Stored data entries:
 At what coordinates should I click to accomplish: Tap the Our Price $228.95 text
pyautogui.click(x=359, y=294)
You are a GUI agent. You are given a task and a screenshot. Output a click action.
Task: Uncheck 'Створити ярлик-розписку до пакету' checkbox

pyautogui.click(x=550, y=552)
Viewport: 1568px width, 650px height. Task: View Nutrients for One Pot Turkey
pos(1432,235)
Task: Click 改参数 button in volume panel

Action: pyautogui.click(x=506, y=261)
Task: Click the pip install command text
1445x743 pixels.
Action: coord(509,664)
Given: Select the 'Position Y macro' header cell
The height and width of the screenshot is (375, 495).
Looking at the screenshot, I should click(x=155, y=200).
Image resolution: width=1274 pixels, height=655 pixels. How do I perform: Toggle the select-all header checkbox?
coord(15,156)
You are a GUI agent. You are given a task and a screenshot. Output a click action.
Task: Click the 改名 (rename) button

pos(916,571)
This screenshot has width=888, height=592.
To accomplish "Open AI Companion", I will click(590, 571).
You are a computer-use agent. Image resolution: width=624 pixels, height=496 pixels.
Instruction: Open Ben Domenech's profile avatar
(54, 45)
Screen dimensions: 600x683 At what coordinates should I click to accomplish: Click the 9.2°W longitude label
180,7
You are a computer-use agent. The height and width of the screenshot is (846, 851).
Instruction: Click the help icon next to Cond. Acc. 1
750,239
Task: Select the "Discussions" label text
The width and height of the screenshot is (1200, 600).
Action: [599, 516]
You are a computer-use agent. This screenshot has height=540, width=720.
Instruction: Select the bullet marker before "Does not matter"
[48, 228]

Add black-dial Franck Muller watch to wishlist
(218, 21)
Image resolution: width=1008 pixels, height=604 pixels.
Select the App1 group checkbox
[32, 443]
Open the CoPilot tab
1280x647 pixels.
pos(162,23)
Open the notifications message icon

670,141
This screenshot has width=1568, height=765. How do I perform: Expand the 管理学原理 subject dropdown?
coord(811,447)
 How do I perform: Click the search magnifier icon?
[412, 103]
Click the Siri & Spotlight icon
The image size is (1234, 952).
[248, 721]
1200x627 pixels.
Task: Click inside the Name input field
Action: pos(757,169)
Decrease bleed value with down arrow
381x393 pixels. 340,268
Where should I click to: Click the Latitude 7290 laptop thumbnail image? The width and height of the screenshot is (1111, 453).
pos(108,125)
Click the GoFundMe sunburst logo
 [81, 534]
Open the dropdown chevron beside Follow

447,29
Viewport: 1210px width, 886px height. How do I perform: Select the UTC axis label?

*Assignment*: Could you write out all of the data again, exactly as given?

*Answer to this exercise*:
 At what coordinates should I click to accomplish: Tap the Our Price $228.95 text
pyautogui.click(x=359, y=294)
You are a GUI agent. You are given a task and a screenshot. Output a click action.
Task: Uncheck 'Створити ярлик-розписку до пакету' checkbox

pyautogui.click(x=550, y=552)
Viewport: 1568px width, 650px height. Task: View Nutrients for One Pot Turkey
pos(1432,235)
Task: Click 改参数 button in volume panel

Action: pyautogui.click(x=506, y=261)
Task: Click the pip install command text
1445x743 pixels.
Action: coord(509,664)
Given: Select the 'Position Y macro' header cell
The height and width of the screenshot is (375, 495).
Looking at the screenshot, I should click(x=155, y=200).
Image resolution: width=1274 pixels, height=655 pixels. How do I perform: Toggle the select-all header checkbox?
coord(15,156)
You are a GUI agent. You are given a task and a screenshot. Output a click action.
Task: Click the 改名 (rename) button

pos(916,571)
This screenshot has width=888, height=592.
To accomplish "Open AI Companion", I will click(590, 571).
You are a computer-use agent. Image resolution: width=624 pixels, height=496 pixels.
Instruction: Open Ben Domenech's profile avatar
(54, 45)
Screen dimensions: 600x683 At what coordinates should I click to accomplish: Click the 9.2°W longitude label
180,7
You are a computer-use agent. The height and width of the screenshot is (846, 851).
Instruction: Click the help icon next to Cond. Acc. 1
750,239
Task: Select the "Discussions" label text
The width and height of the screenshot is (1200, 600).
Action: [599, 516]
You are a computer-use agent. This screenshot has height=540, width=720.
Instruction: Select the bullet marker before "Does not matter"
[48, 228]

Add black-dial Franck Muller watch to wishlist
(218, 21)
Image resolution: width=1008 pixels, height=604 pixels.
Select the App1 group checkbox
[32, 443]
Open the CoPilot tab
1280x647 pixels.
pos(162,23)
Open the notifications message icon

670,141
This screenshot has width=1568, height=765. How do I perform: Expand the 管理学原理 subject dropdown?
coord(811,447)
 How do I perform: Click the search magnifier icon?
[412, 103]
Click the Siri & Spotlight icon
The image size is (1234, 952).
[248, 721]
1200x627 pixels.
Task: Click inside the Name input field
Action: pos(757,169)
Decrease bleed value with down arrow
381x393 pixels. 340,268
Where should I click to: Click the Latitude 7290 laptop thumbnail image? The width and height of the screenshot is (1111, 453).
pos(108,125)
Click the GoFundMe sunburst logo
 [81, 534]
Open the dropdown chevron beside Follow

447,29
Viewport: 1210px width, 886px height. How do I perform: Select the UTC axis label?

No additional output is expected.